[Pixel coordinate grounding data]
★ ★ ★ ★

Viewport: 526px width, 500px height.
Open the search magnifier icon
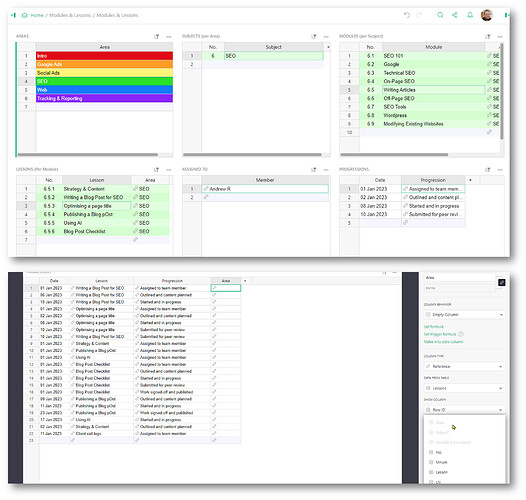(440, 15)
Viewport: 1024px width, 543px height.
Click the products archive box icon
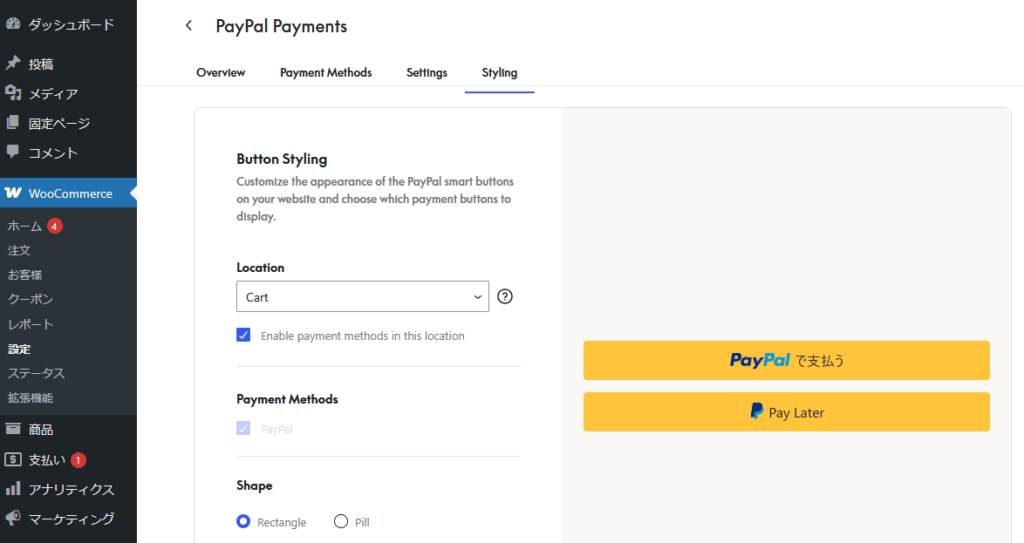click(x=13, y=429)
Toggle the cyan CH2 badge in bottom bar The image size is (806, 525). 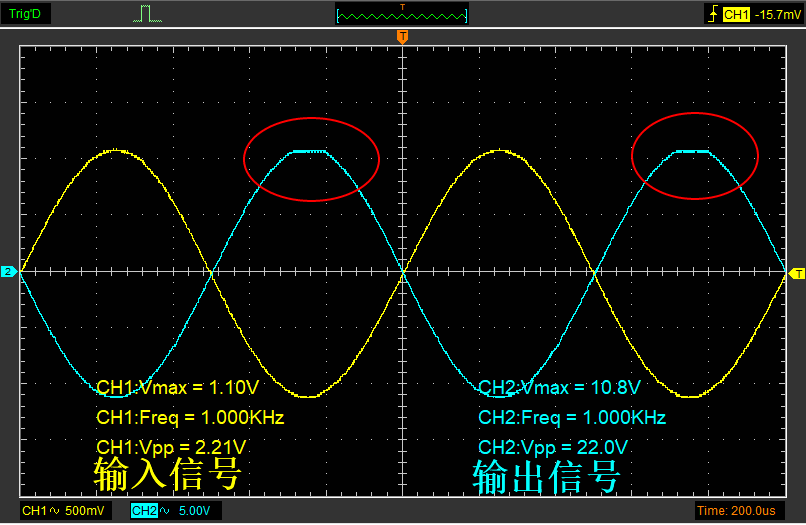142,511
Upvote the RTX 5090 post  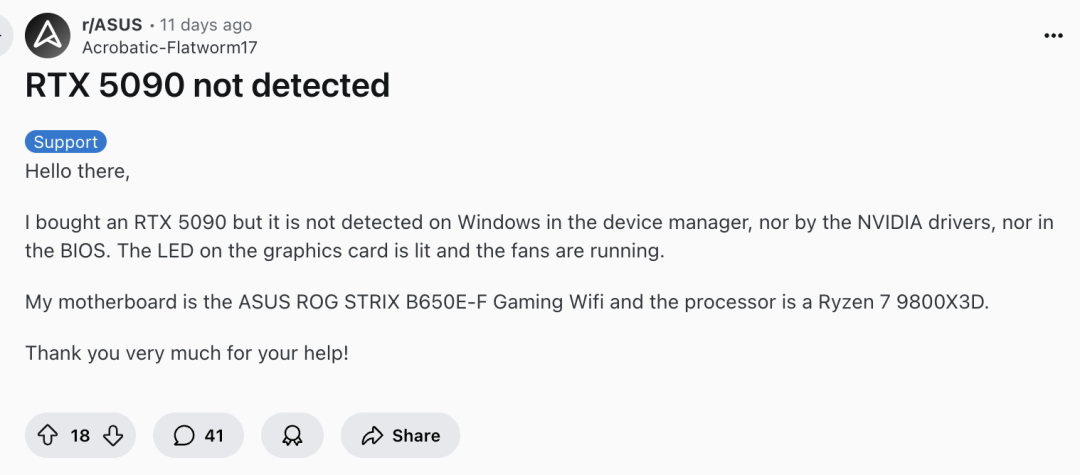tap(47, 435)
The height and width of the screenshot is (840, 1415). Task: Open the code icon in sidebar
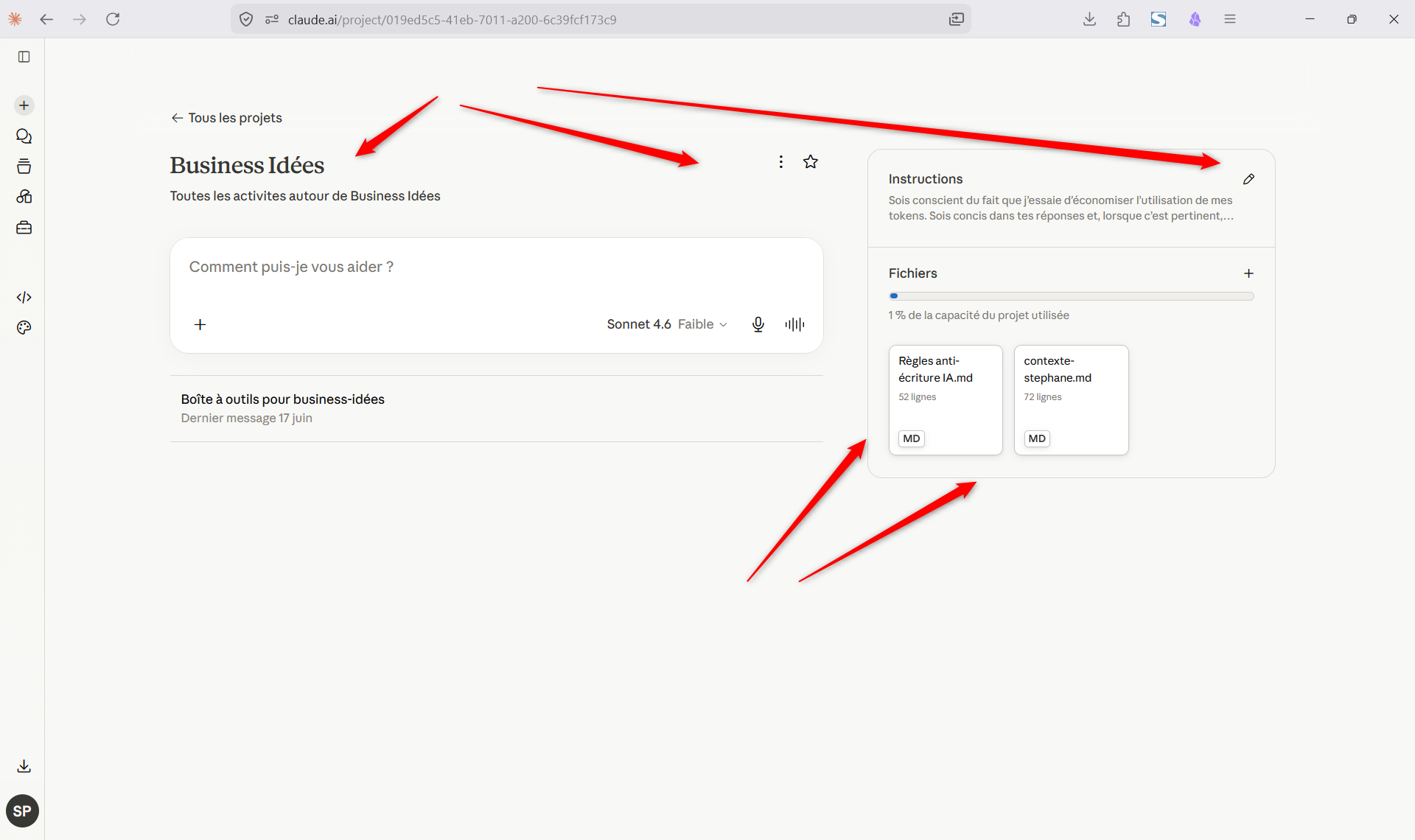click(24, 297)
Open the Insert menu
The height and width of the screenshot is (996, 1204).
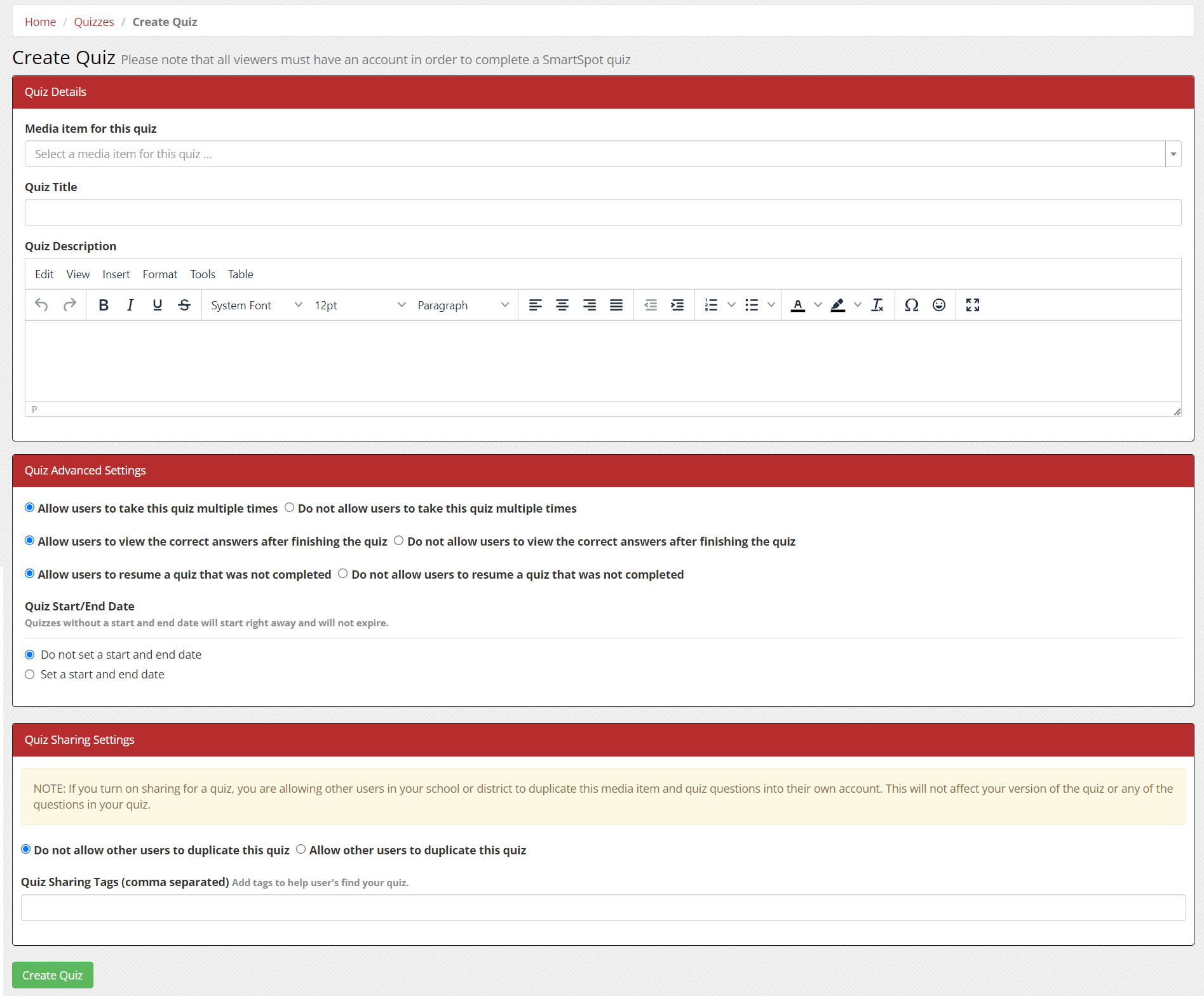116,274
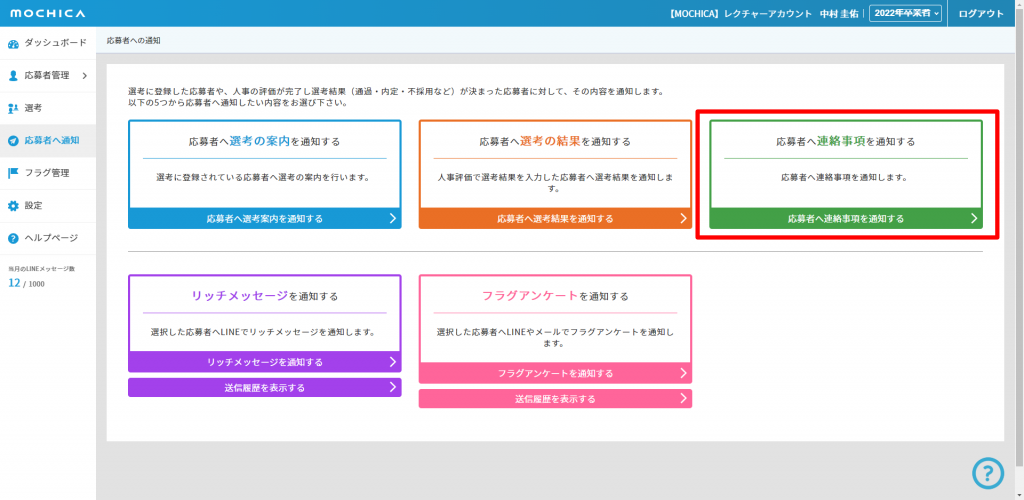This screenshot has width=1024, height=500.
Task: Open the 2022年卒業者 year dropdown
Action: coord(905,13)
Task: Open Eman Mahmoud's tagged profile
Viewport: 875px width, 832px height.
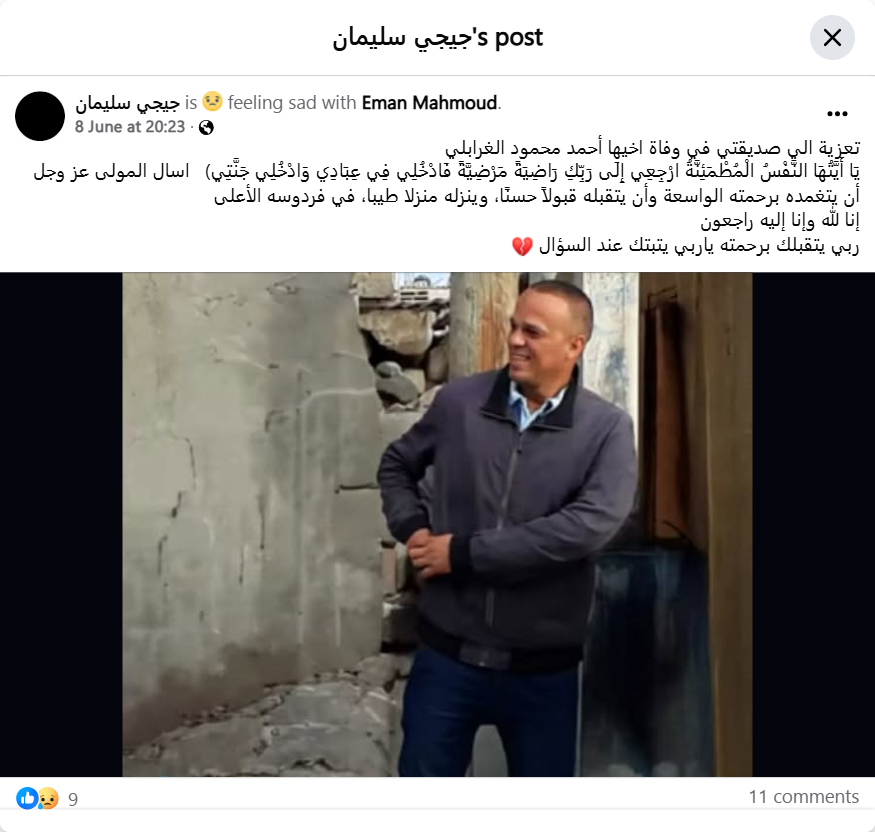Action: 429,103
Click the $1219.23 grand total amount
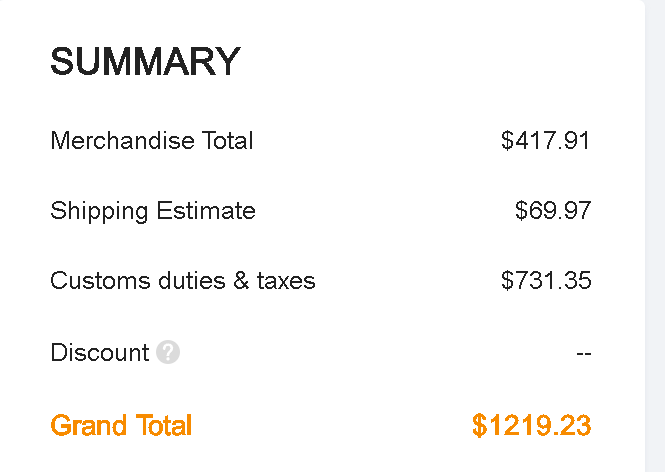 532,425
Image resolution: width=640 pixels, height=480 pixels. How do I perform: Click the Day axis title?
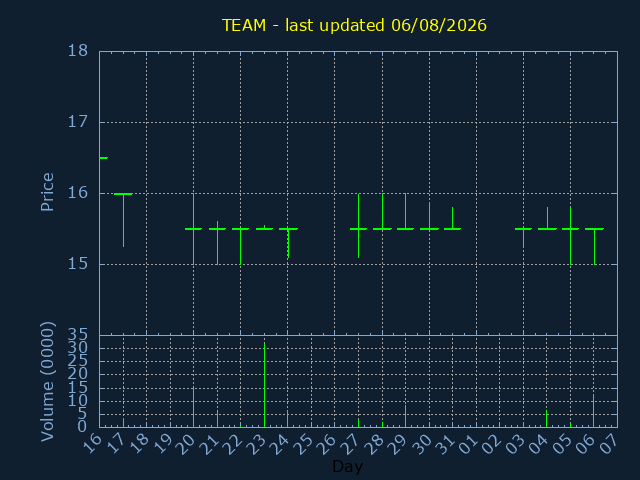point(347,466)
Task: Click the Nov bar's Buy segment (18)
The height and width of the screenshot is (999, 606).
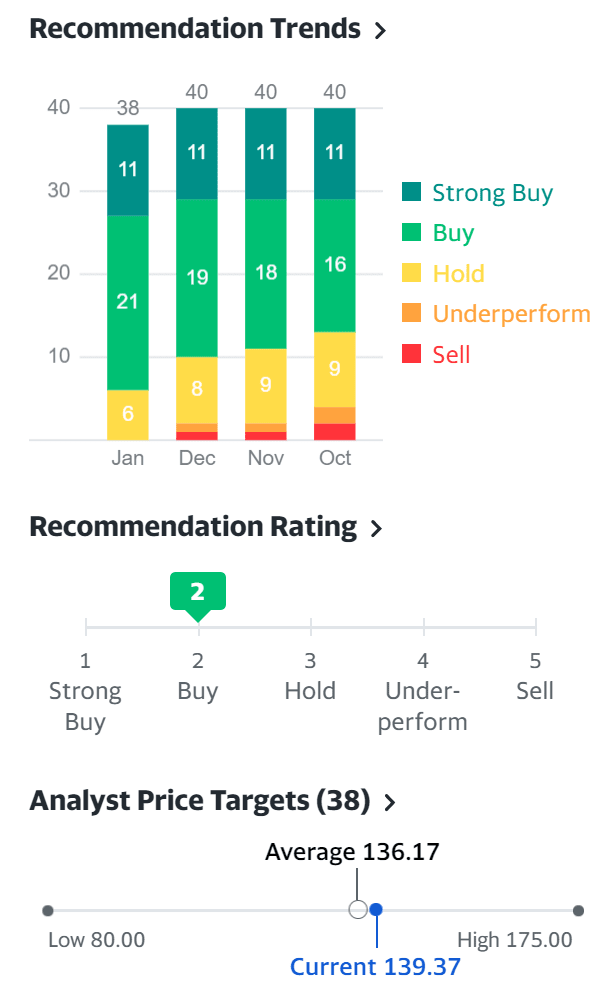Action: click(x=266, y=273)

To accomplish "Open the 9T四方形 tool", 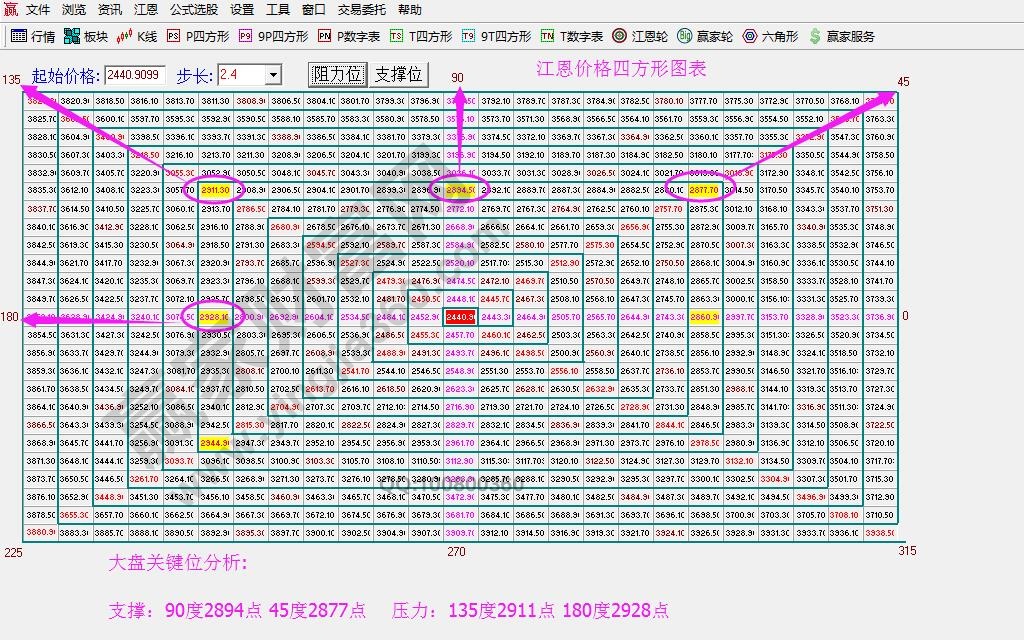I will click(496, 36).
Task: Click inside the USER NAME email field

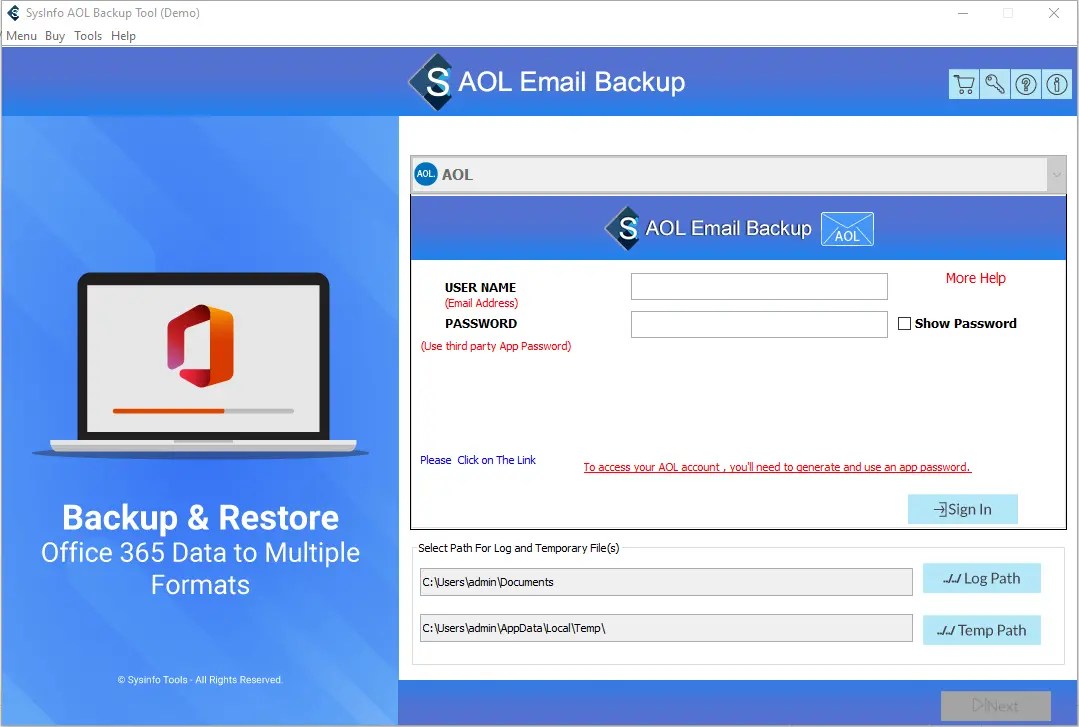Action: click(x=758, y=286)
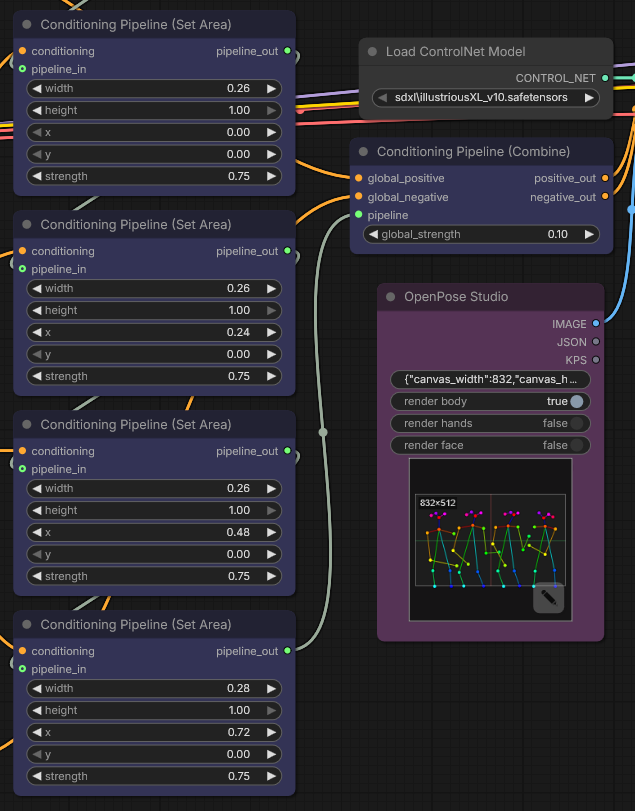
Task: Click the CONTROL_NET output port
Action: tap(606, 77)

★ ★ ★ ★

Transcribe exactly the lines above, beginning at the one with "The height and width of the screenshot is (840, 1415)." and going up to and including the one with "Open the Insert menu". Pictures do not belong in the copy.

• [Final answer]
The height and width of the screenshot is (840, 1415). Task: Open the code icon in sidebar
click(24, 297)
Open the Insert menu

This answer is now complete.